Re: pg_rewind WAL segments deletion pitfall

From: Kyotaro Horiguchi <horikyota(dot)ntt(at)gmail(dot)com>
To: cyberdemn(at)gmail(dot)com
Cc: michael(at)paquier(dot)xyz, torikoshia(at)oss(dot)nttdata(dot)com, pgsql-hackers(at)postgresql(dot)org, bungina(at)gmail(dot)com, pgsql-hackers(at)lists(dot)postgresql(dot)org
Subject: Re: pg_rewind WAL segments deletion pitfall
Date: 2023-08-24 00:45:38
Message-ID: 20230824.094538.2107929879048686192.horikyota.ntt@gmail.com
Views: Raw Message | Whole Thread | Download mbox | Resend email
Thread:
Lists: pgsql-bugs pgsql-hackers

At Wed, 23 Aug 2023 13:44:52 +0200, Alexander Kukushkin <cyberdemn(at)gmail(dot)com> wrote in
> On Tue, 22 Aug 2023 at 07:32, Michael Paquier <michael(at)paquier(dot)xyz> wrote:
> > I don't like much this patch. While it takes correctly advantage of
> > the backward record read logic from SimpleXLogPageRead() able to
> > handle correctly timeline jumps, it creates a hidden dependency in the
> > code between the hash table from filemap.c and the page callback.
> > Wouldn't it be simpler to build a list of the segment names using the
> > information from WALOpenSegment and build this list in
> > findLastCheckpoint()?
>
> I think the first version of the patch more or less did that. Not
> necessarily a list, but a hash table of WAL file names that we want to
> keep.
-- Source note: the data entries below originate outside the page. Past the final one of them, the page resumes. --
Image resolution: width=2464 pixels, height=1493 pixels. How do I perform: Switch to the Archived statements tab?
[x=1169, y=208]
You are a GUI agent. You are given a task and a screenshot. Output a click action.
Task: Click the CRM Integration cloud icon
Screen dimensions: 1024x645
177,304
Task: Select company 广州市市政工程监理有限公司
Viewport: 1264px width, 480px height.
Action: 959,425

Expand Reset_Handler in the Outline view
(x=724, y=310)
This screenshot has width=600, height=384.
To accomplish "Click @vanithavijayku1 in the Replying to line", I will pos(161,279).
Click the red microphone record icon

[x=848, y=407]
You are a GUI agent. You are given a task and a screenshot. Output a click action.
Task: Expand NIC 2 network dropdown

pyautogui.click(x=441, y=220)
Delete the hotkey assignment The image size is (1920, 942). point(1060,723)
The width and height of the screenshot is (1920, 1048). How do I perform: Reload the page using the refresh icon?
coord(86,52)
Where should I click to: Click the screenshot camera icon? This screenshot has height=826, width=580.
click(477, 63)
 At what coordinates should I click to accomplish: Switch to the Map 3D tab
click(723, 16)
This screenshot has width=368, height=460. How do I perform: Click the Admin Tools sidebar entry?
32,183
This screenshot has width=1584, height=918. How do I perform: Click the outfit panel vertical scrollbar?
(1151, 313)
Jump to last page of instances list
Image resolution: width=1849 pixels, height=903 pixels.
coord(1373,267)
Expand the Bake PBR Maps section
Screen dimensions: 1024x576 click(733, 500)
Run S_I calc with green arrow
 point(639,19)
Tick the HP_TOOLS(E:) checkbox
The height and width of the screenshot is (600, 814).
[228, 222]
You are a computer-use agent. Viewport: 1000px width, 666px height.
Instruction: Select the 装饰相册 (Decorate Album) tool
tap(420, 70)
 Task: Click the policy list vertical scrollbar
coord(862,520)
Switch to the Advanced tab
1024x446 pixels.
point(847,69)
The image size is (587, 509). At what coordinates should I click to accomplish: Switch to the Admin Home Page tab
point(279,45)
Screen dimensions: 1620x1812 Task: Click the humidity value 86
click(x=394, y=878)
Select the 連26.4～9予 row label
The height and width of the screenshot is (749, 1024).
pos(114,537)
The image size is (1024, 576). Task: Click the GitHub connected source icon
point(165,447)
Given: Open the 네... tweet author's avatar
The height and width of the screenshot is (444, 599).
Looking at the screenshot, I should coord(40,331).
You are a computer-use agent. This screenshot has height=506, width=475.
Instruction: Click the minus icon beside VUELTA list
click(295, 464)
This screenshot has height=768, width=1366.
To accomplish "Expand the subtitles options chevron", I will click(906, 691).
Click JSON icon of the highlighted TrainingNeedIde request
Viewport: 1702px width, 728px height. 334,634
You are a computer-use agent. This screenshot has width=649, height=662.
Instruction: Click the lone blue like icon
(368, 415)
But Kyotaro Horiguchi didn't like it and suggested creating entries
> in the filemap.c hash table instead.
> But, I agree, doing it directly from the findLastCheckpoint() makes the
> code easier to understand.
...
> > + /*
> > + * Some entries (WAL segments) already have an action assigned
> > + * (see SimpleXLogPageRead()).
> > + */
> > + if (entry->action == FILE_ACTION_UNDECIDED)
> > + entry->action = decide_file_action(entry);
> >
> > This change makes me a bit uneasy, per se my previous comment with the
> > additional code dependencies.
> >
>
> We can revert to the original approach (see
> v1-0001-pg_rewind-wal-deletion.patch from the very first email) if you like.

On the other hand, that approach brings in another source that
suggests the way that file should be handled. I still think that
entry->action should be the only source. However, it seems I'm in the
minority here. So I'm not tied to that approach.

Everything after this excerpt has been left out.